→ **Provided data**
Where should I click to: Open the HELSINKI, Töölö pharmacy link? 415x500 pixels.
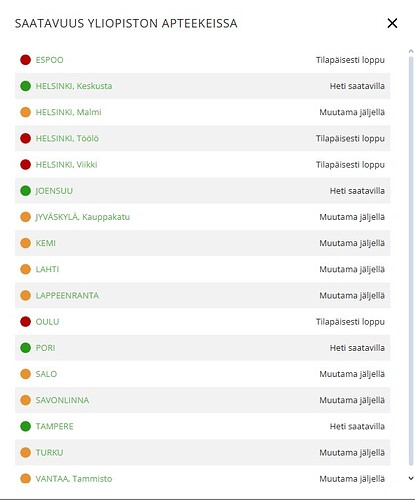[67, 138]
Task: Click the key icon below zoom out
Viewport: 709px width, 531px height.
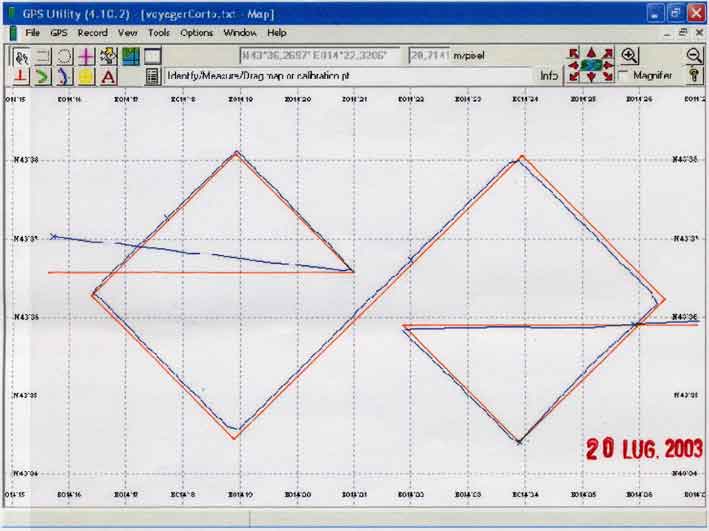Action: (x=694, y=75)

→ **Work to complete**
Everything in the material goes into the copy exactly, except the images.

→ **Expected output**
Where should I click to: Open the HELSINKI, Töölö pharmacy link? 415x500 pixels.
[67, 138]
Task: Click the key icon below zoom out
Viewport: 709px width, 531px height.
Action: (x=694, y=75)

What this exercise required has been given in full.